--- START ---

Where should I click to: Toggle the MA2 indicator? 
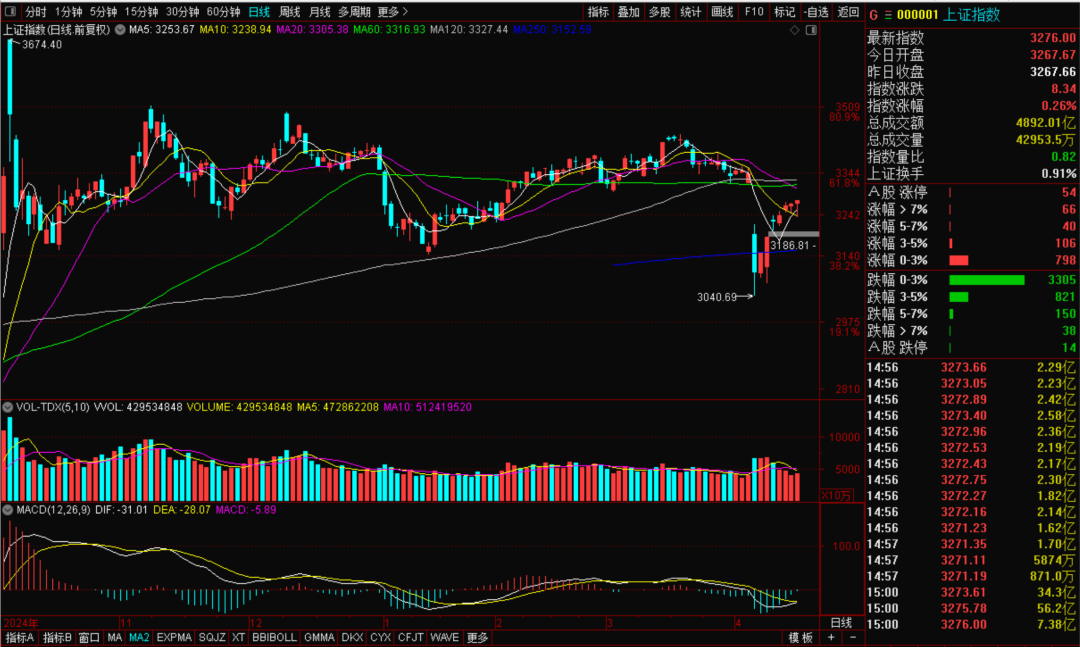tap(139, 637)
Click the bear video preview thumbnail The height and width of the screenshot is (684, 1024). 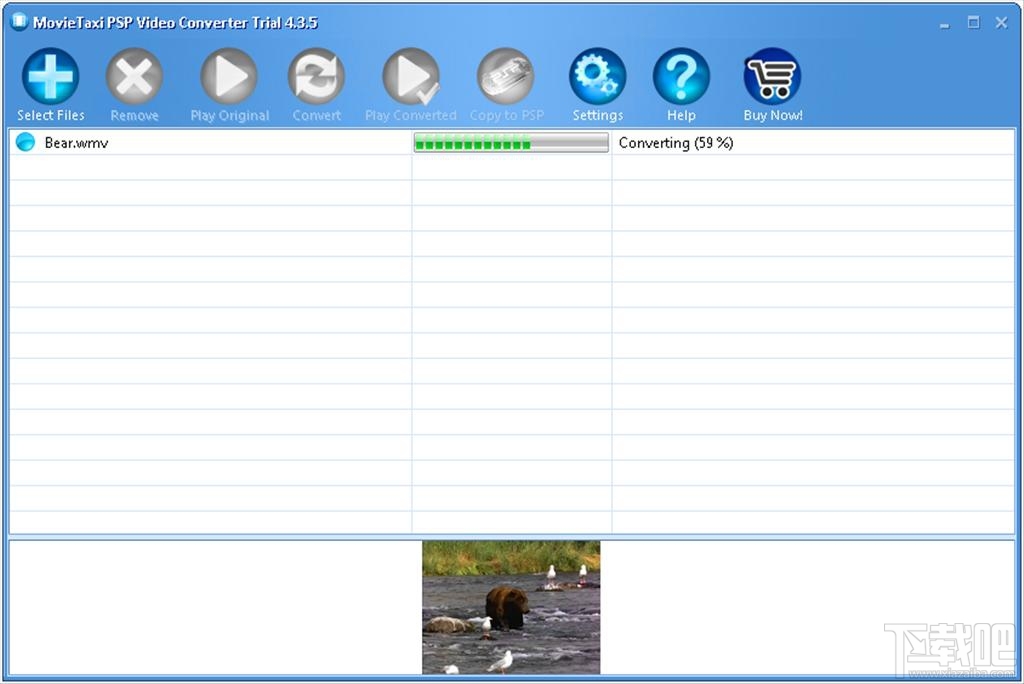coord(511,605)
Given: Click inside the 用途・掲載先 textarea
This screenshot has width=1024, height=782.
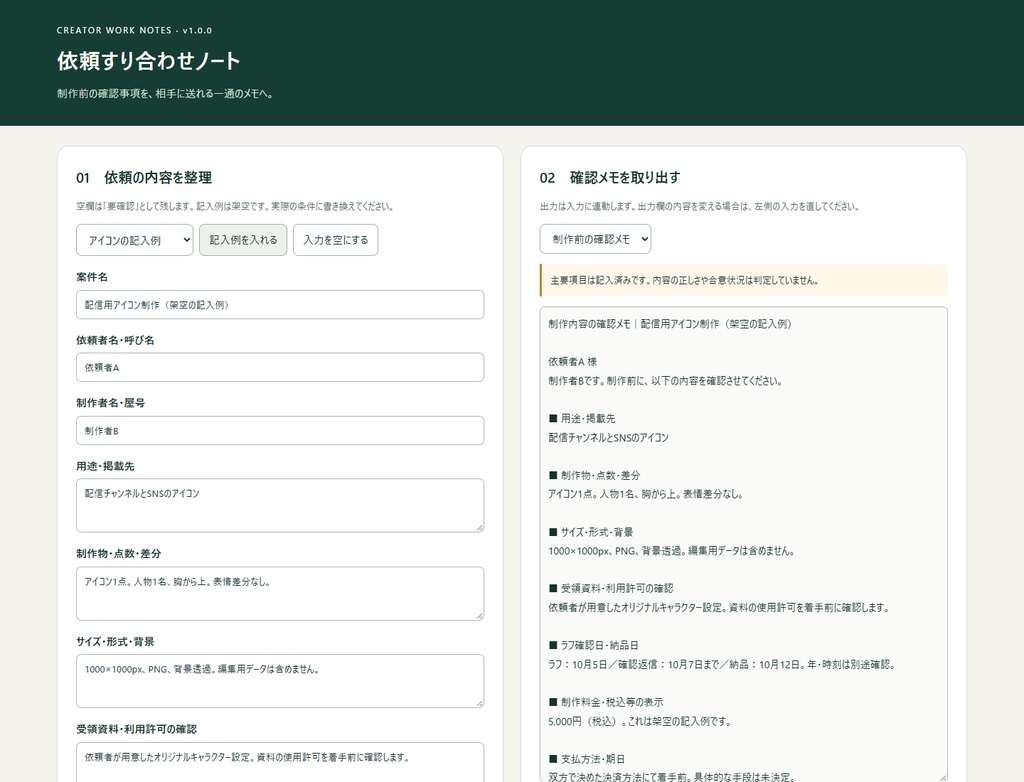Looking at the screenshot, I should tap(280, 506).
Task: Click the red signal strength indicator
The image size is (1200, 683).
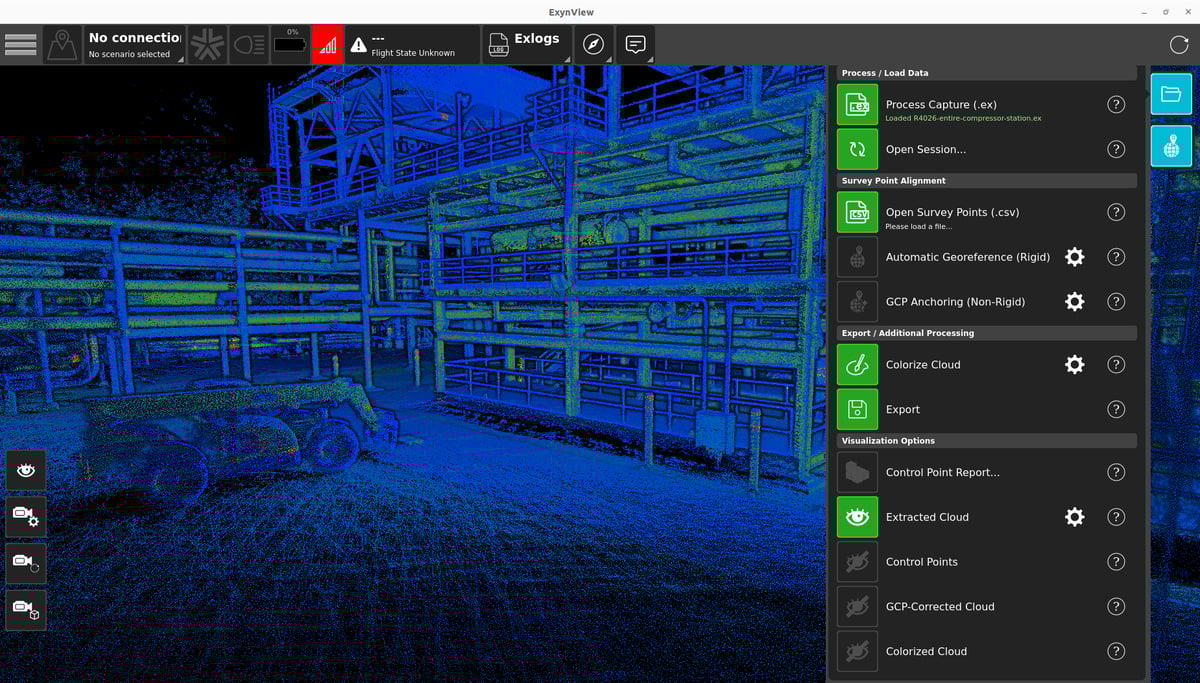Action: [x=327, y=46]
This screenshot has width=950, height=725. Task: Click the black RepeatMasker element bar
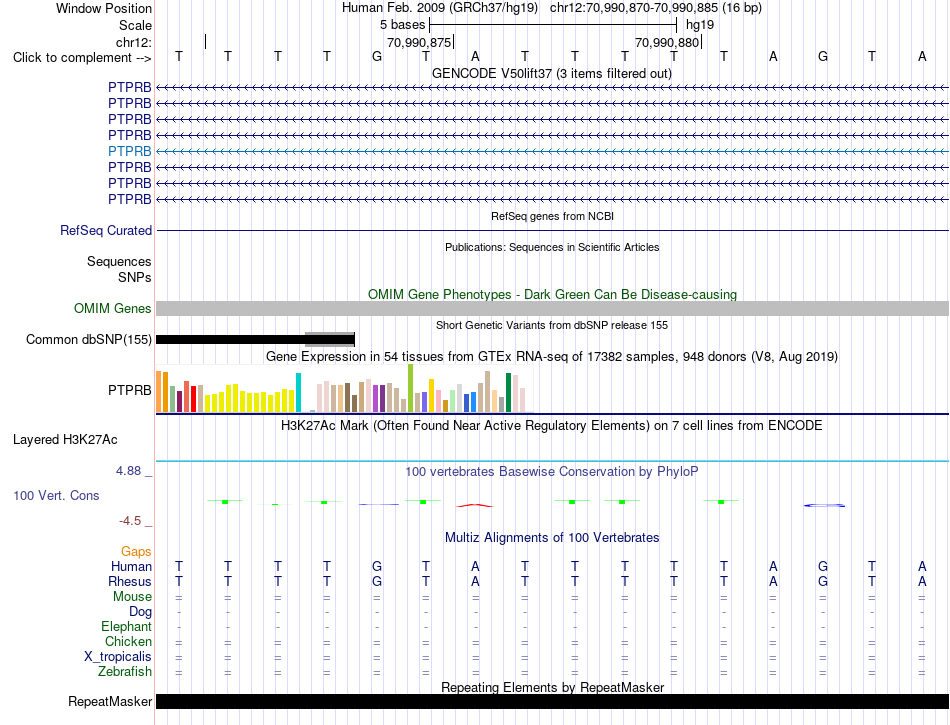552,701
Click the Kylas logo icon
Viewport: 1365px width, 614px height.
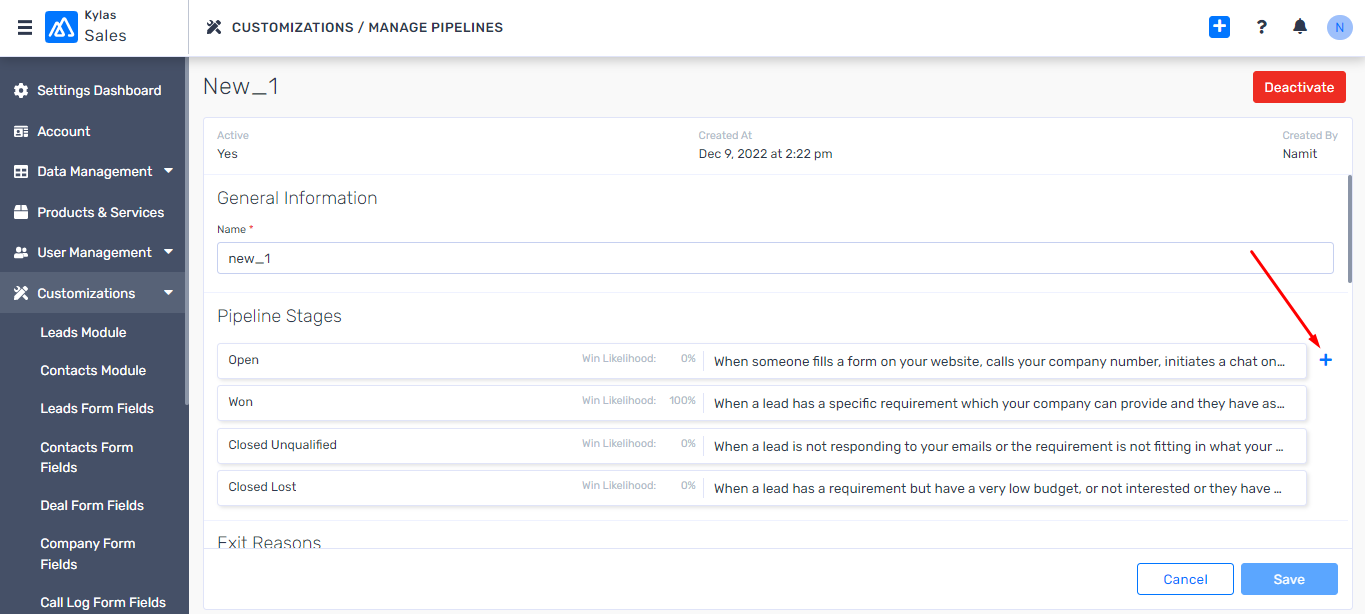(x=61, y=27)

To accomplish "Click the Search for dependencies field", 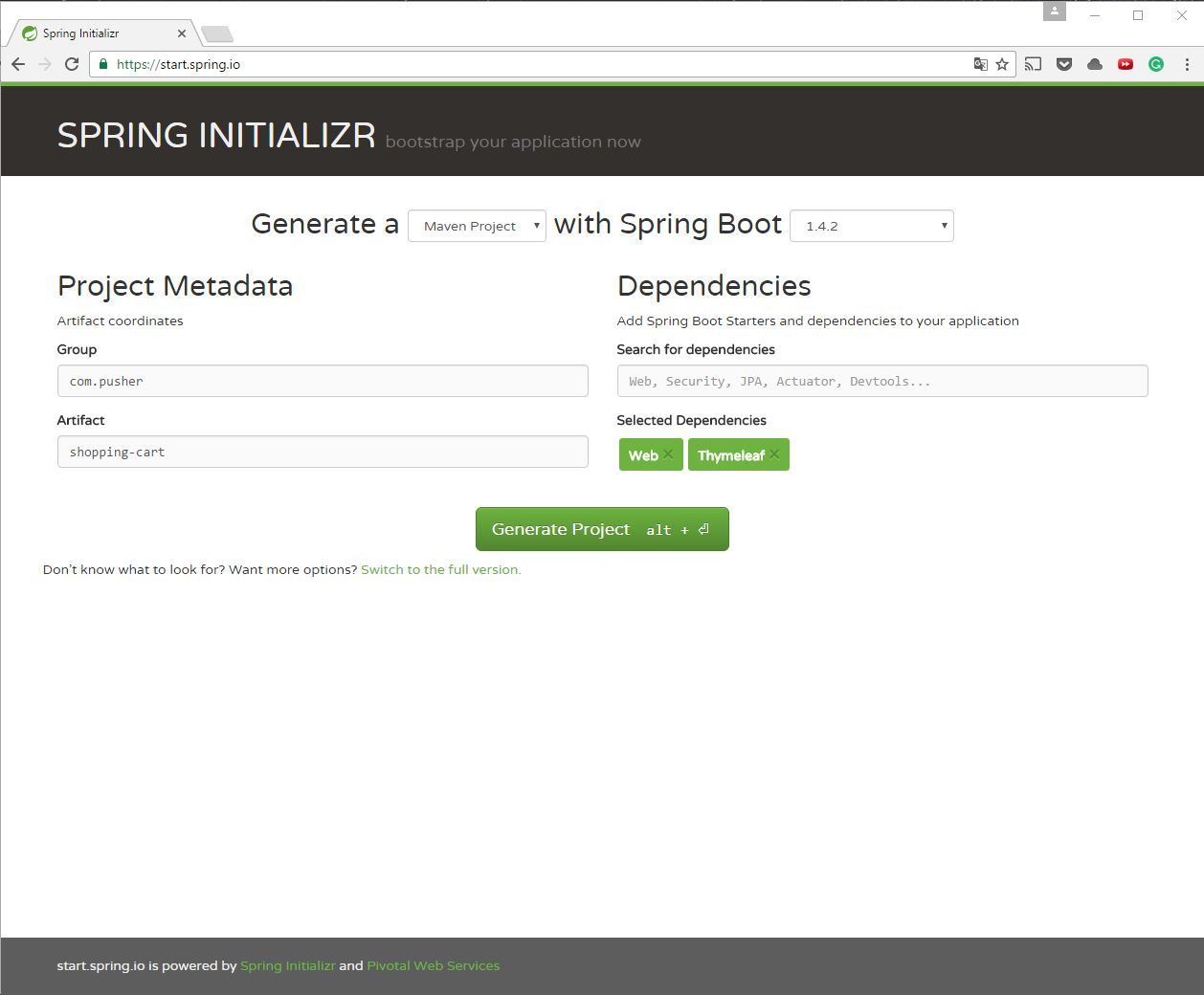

--- END ---

Assigned task ▸ Reproduce word for word the lines running from the line with "The image size is (1200, 683)." through the end of the data, both included, and nothing else; leave out the pictures.

Response for this exercise ▸
The image size is (1200, 683).
Action: [x=327, y=46]
This screenshot has width=950, height=725. Task: Click the black RepeatMasker element bar
552,701
Click the Kylas logo icon
Viewport: 1365px width, 614px height.
(x=61, y=27)

To accomplish "Click the Search for dependencies field", 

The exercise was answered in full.